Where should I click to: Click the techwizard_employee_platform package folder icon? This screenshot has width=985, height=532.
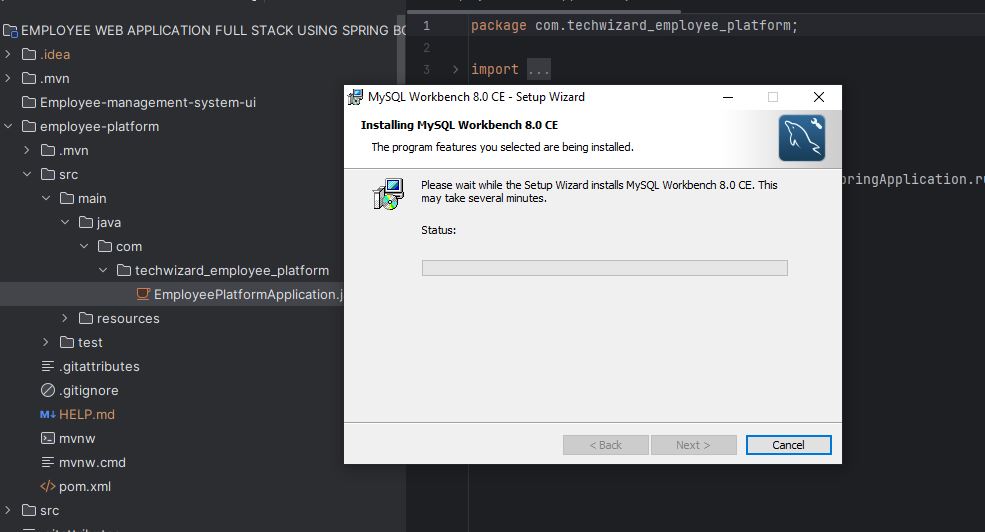pyautogui.click(x=124, y=270)
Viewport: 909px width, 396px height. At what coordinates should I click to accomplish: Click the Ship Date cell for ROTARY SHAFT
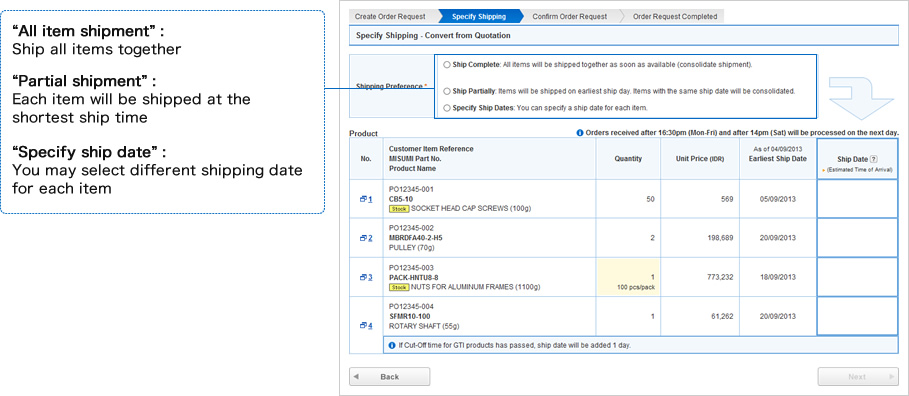[x=857, y=316]
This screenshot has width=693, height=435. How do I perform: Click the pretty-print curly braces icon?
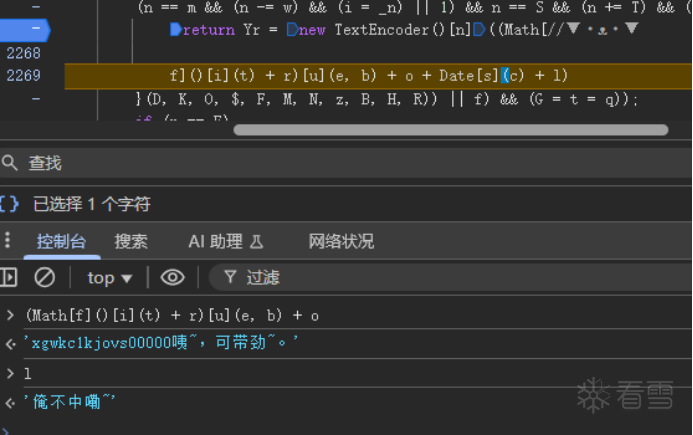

################

▶ Aim of the exercise
Turn the listing above into a Markdown table with the columns Row and Line, one row per non-blank line, and leave out the pictures.

▶ Result for this exercise
| Row | Line |
|---|---|
| 1 | Where should I click to: Click the techwizard_employee_platform package folder icon? This screenshot has width=985, height=532. |
| 2 | pyautogui.click(x=124, y=270) |
| 3 | Viewport: 909px width, 396px height. At what coordinates should I click to accomplish: Click the Ship Date cell for ROTARY SHAFT |
| 4 | [x=857, y=316] |
| 5 | This screenshot has width=693, height=435. How do I perform: Click the pretty-print curly braces icon? |